For Booker Prize-winning writer Yann Martel, art, much like religion, is a way of imposing order on the randomness of life.

Anjuly Mathai
Leap Of Faith

In Canadian writer Yann Martel’s Booker Prize-winning novel Life of Pi, about a boy stuck in a lifeboat with a tiger for 227 days, he chose the number 227 for a reason. Because it is a prime number. "In my thinking, since Pi tells two stories, I did not want those stories to be divisible," says Martel. "You either believe the story with animals. Or you believe it without animals."

He is referring to the ending of the book. When Pi reaches the shore safely and narrates to a few officials his days at sea with the tiger, his story is met with disbelief. Surely what he says is too fantastic to be real.

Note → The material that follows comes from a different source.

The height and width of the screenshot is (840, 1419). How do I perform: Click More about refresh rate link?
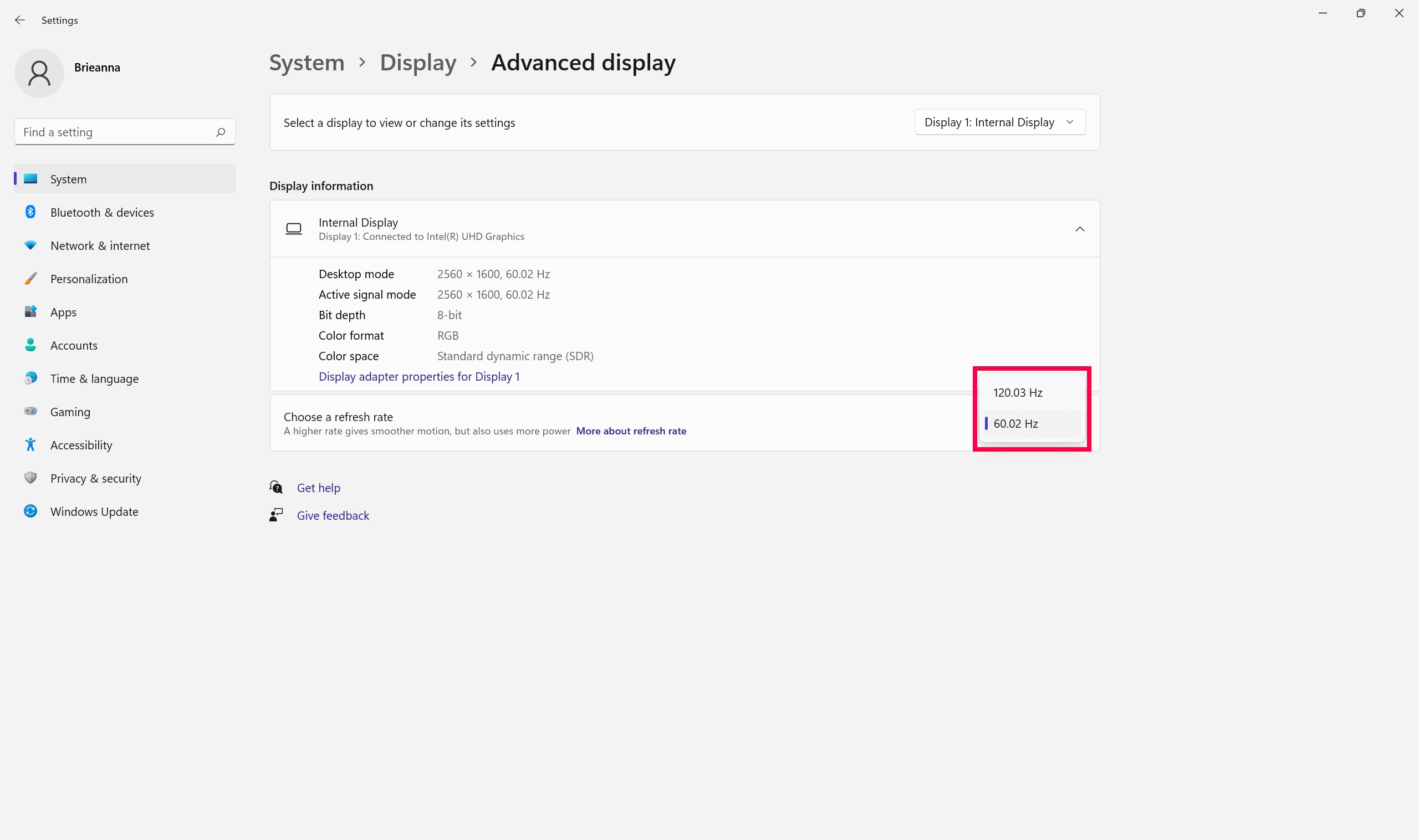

So Pi imbues it with the "dry, yeastless factuality they are looking for".

"You want a story that won’t surprise you," Pi tells them. "That will confirm what you already know. That won’t make you see higher or further or differently."

The tiger in the story, named Richard Parker, is an allegory for the divine. He is not what is keeping Pi from living. Rather, he is what keeps him alive. "If he died," says Pi, "I would be left alone with despair, a foe even more formidable than a tiger. If I still had the will to live, it was thanks to Richard Parker."